Semua tergelak mendengar kata nasakom atau nasib satu koma. Indeks prestasi kumulatif yang dipastikan susah untuk segera lulus. Pemateri pun melanjutkan ceritanya.
“Kenapa sertifikat itu mampu membawa pengaruh untuk dengan mudah diterima kerja? Karena dari situ mereka tahu bahwa pelamar adalah orang yang mampu bekerja dalam tim! Apalagi kalau jabatan kalian presiden mahasiswa, wah ... bisa dipertimbangkan sekali itu.”
Peserta semakin bersemangat menyimak. Saat memasuki sesi tanya jawab, Gala mengangkat tangannya. Resta yang melihat itu merasa was-was, takut sahabatnya berbicara yang menyinggung para aktivis kampus.
“Sebelumnya, saya ucapkan terima kasih atas sharingnya karena telah membuka pikiran saya tentang dunia organisasi yang baru pertama kali ini saya ikuti. Ada yang ingin saya tanyakan. Contoh yang diberikan oleh Kakak tadi lebih ke pekerjaan yang berhubungan sama instansi, ya. Bagaimana jika mahasiswa itu lebih tertarik pada usaha mandiri? Apa ada manfaatnya pengalaman berpolitik di kampus dengan menjadi pengusaha? Juga sertifikat-sertifikat itu. Terima kasih.”
Resta akhirnya bisa bernapas lega. Gala tidak bertanya macam-macam. Begitu pula dengan Tita yang duduk dekat pemateri. Wanita itu sibuk menganalisa pertanyaan mahasiswanya tersebut.
“Pertanyaan yang sangat bagus. Apalagi dasar ilmu kita kuliah adalah ekonomi, bisnis. Tentu banyak yang berkeinginan menjadi pengusaha yang sukses. Oke, apakah ada manfaatnya pengalaman saat di organisasi dengan usaha yang kita rintis. Jawabannya, banyak! Satu yang bisa kita lihat. Jaringan atau networking. Bisnis tanpa jaringan bisa dipastikan susah untuk berjalan. Dengan berkenalan dengan banyak orang di organisasi, relasi akan bertambah dari segala penjuru. Penjualan meningkat dan laba berlipat. Menarik bukan? Jadi apa salahnya aktivis kampus menjadi pengusaha?”
Gala manggut-manggut menyimak penjelasan. Ia mulai bisa memunculkan semangat berorganisasi dalam dirinya.

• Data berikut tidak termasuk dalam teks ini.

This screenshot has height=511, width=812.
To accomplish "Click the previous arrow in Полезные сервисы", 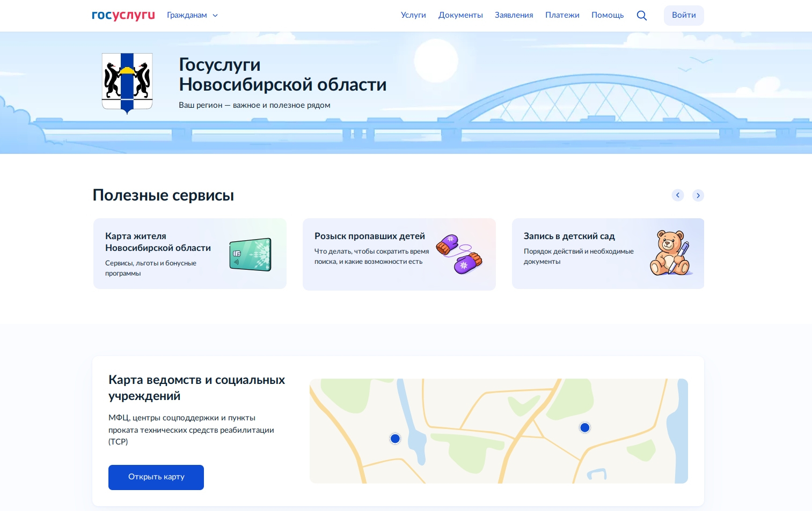I will coord(677,195).
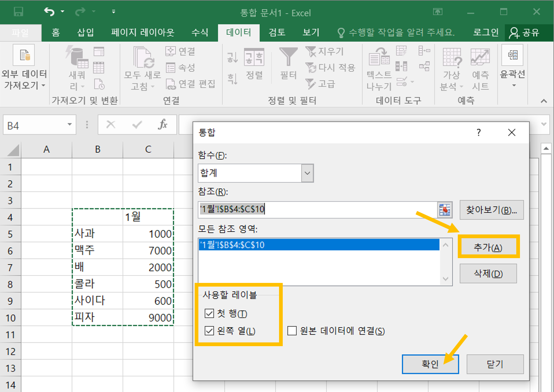Uncheck the Top row (첫 행) checkbox
Screen dimensions: 554x392
click(209, 314)
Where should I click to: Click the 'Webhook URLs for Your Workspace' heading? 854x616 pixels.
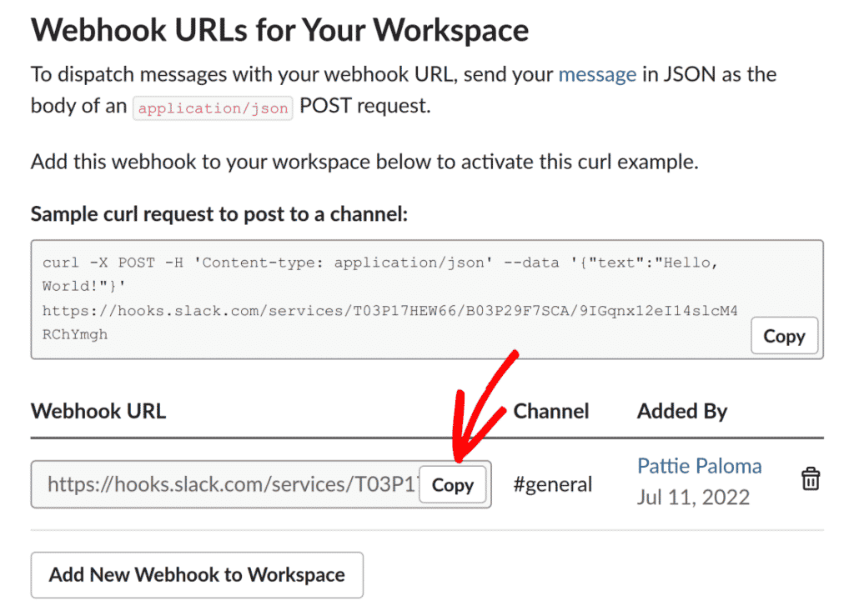(279, 30)
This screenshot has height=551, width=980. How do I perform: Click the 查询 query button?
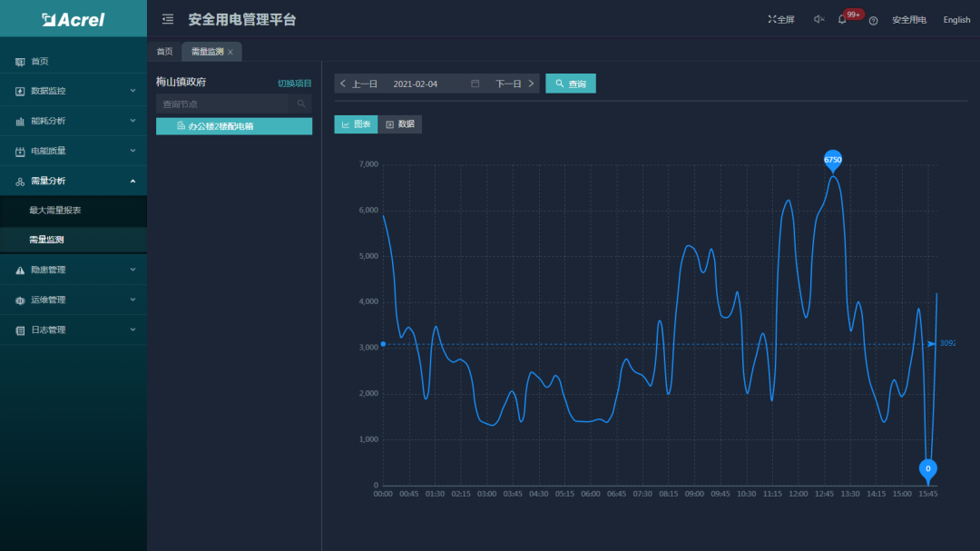(x=570, y=84)
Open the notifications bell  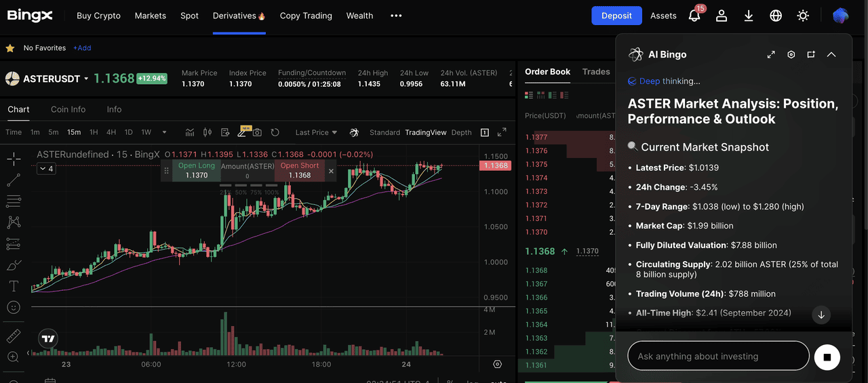click(694, 16)
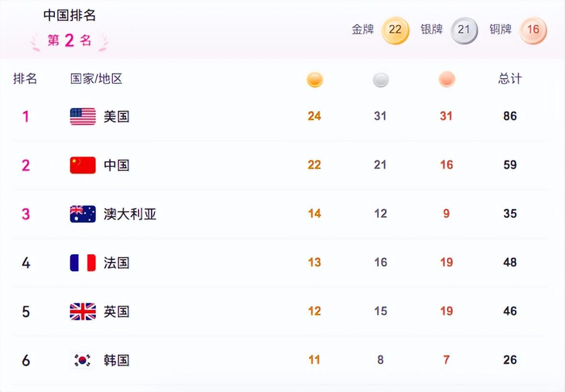Click the United Kingdom flag icon
This screenshot has height=392, width=565.
(x=82, y=311)
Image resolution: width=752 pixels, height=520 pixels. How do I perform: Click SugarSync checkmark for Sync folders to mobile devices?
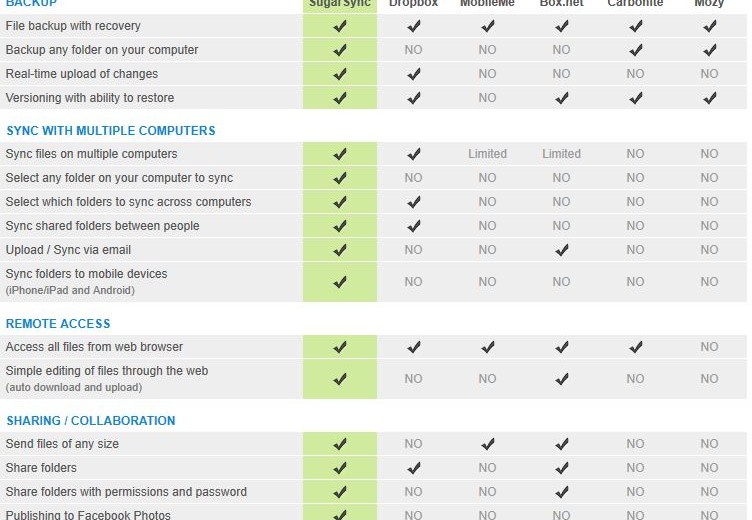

Sesi sharing alumni pun ditutup. Peserta mulai kembali ke tenda karena waktu sudah mendekati tengah malam. Namun, bukannya segera istirahat, Gala malah menuju ke tempat Tita yang sedang duduk di papan kayu. Wanita dengan jaket berwarna coklat muda tersebut sedang menatap langit malam yang cerah.
“Hai,” sapa Gala.
Tita sedikit terkejut, kemudian menggeser posisinya untuk memberi tempat duduk pada laki-laki yang berdiri di hadapannya itu.
“Kenapa nggak ngabari kalau jadi pemateri juga?”
“Nggak ada yang nanya,” jawab Tita sambil tersenyum simpul.
“Iya juga. Bagus ... bagus, aku berasa dapat surprise,” ujar Gala dengan mengacungkan kedua ibu jari.
Tita mengernyitkan keningnya sambil menatap laki-laki yang beberapa minggu ini tidak pernah absen membangunkannya salat Subuh lewat Whatsapp itu.
“Ish, pede. Siapa yang ngasih kejutan juga?”
“Panitia kayaknya.”
Mereka pun tergelak. Dua manusia berbeda status akademis itu kembali menatap langit dan bulan yang malam ini berbentuk bulat sempurna.
“Bu Tita.”
Tita terperanjat saat ada yang menyentuh pundaknya.
“Eh, ada Resta,” ucap Tita sambil tersenyum manis.
Gala mendengkus kesal. Acara kencan berdua terpaksa gagal dengan kedatangan sahabatnya tersebut.
“Gala habis melakukan penipuan, Bu.”
Tita tercengang mendengar pengakuan tiba-tiba Resta. Terlebih laki-laki di sebelah Tita. Gala membuka mulutnya lebar dengan tatapan penuh tanya.
“Penipuan apa?!” tanya Tita dengan kedua alis saling bertaut. Pikirannya sudah membayangkan jika laki-laki di sampingnya melakukan tindakan kriminal.